Start of Material for this exercise

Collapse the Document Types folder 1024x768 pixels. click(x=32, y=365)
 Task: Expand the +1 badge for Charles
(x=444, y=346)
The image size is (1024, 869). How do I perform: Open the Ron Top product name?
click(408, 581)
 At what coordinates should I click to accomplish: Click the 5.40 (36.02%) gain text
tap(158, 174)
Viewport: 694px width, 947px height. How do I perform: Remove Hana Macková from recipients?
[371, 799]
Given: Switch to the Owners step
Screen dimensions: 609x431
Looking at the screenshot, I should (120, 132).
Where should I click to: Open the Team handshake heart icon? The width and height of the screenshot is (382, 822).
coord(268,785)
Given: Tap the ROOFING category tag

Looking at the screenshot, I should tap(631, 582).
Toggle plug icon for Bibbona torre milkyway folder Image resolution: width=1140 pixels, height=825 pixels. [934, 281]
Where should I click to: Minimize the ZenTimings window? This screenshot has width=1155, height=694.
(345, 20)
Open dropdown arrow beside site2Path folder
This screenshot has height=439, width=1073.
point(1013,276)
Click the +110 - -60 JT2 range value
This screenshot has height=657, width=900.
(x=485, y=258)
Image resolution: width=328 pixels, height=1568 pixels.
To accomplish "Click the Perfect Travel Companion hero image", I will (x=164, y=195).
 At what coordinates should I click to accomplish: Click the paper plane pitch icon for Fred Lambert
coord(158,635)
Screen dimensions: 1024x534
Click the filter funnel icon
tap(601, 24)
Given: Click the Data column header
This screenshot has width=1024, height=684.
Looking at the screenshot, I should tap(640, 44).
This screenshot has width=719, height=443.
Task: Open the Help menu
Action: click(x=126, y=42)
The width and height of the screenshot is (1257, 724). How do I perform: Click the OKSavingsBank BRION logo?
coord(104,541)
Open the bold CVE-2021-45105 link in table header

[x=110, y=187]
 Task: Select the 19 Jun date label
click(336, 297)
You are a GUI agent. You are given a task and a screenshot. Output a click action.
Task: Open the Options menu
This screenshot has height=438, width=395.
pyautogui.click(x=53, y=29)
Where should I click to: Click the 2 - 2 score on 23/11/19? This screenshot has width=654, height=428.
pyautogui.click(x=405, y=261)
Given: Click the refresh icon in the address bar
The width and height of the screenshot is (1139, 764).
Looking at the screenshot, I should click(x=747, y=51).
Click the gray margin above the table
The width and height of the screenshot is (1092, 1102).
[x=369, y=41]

End of Material for this exercise

Exercise aim:
A single number is required: the count of lines in the entries that include the word "pixels".

Answer space:
3